» O que fazer
Expresse como lista numerada todas as linhas dos registros, da que contém "You are a computer-use" até a que contém "Instruction: Click the", incluindo as duas e omitindo linhas em branco.

» Material da tarefa
....

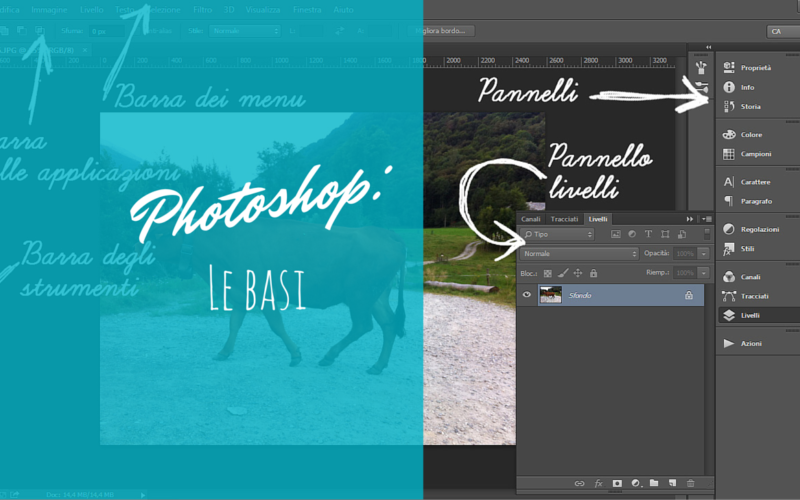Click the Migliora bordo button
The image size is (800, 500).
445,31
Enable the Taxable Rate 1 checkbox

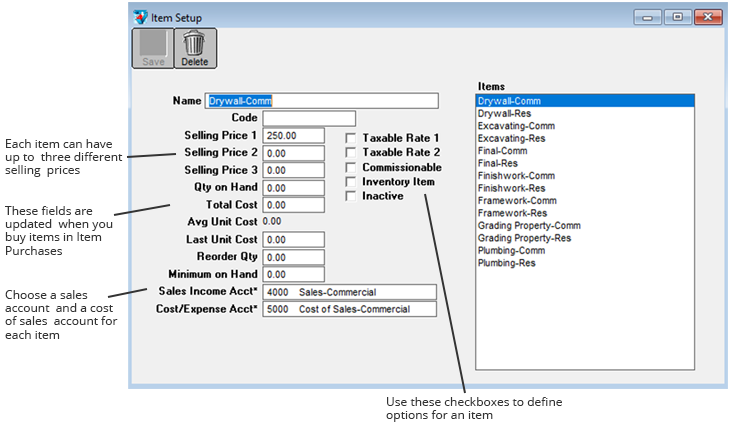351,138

....

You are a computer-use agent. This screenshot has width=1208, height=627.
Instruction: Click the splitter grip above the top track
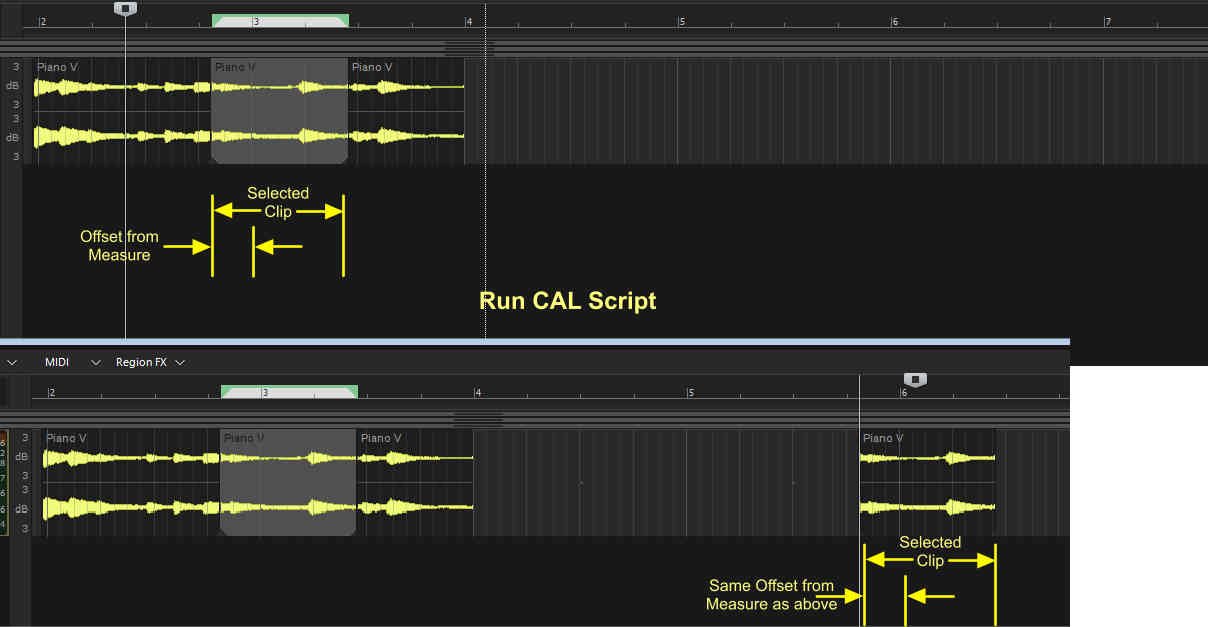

....

» Solução do exercício
1. You are a computer-use agent. This screenshot has width=1208, height=627.
2. Instruction: Click the splitter grip above the top track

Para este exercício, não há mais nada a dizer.